Spicy Mama

My first brush with Kowloon, the cheaper and seedier of Hong Kong’s main islands, was fortunately a soft landing for tight-skirted me, since I had my friend Nathan Griffiths welcome and usher me past the leery grandfathers and middle-aged men.

I only got a passing view of Temple Street, which I plan to explore soon, and the road lined with curbside karaoke “bars” and fortune tellers. The junction of these streets is a popular meeting place for junkies.

We chose to dine at Spicy Mama, a traditional Sichuan restaurant, which means the dishes are spicy. It was just as well that we got the secluded area where the A/C was going full-blast, because we could at least sample both temperature extremes.

Sliced barbecued beef in chili
Cucumbers and mushrooms in chili
Minced pork and green beans in (surprise) chili. This was my choice and it was excellent.

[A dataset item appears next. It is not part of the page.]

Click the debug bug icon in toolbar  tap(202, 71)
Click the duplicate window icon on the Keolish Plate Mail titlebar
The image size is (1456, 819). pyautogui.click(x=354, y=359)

The waiter informed us that each spicy dish had 7 levels of hotness, with one being the least spicy and seven being a trip to the hospital. We went for Spiciness Level 4, which was a smart choice because, at that rate, the food instantly cleared my sinus and compelled me to reach for successive tall glasses of ice-cold beer to wash it down.

There were a few ill-chosen dishes, such as the fish soup. My Belgian friend Joe, a big connoisseur who talks about food incessantly WHILE eating food, thought it would be something he’d tried in Sichuan province, sort of a Tom Yam-type thing with crispy fillets on top. But ours turned out to be this assortment of broiled whole fish parts, lemongrass, bean sprouts and a tiny nest of noodles buried under the sour stock. Did I mention it was sprinkled with fried chilis?

There was also the winner, a baked clam dish that wasn’t as spicy as the others. It’s been Spicy Mama’s crowning glory for decades until, as the waiter told us, some other restaurant copied the recipe and usurped them. No idea what those counterfeit clams taste like, but ours was pretty good — creamy (a rarity in lactose-intolerant China), slightly salty and herby.

As a testament to the spiciness of the food and the arctic blasts of the air-conditioning, an intertropical convergence zone fogged up Nathan’s glasses.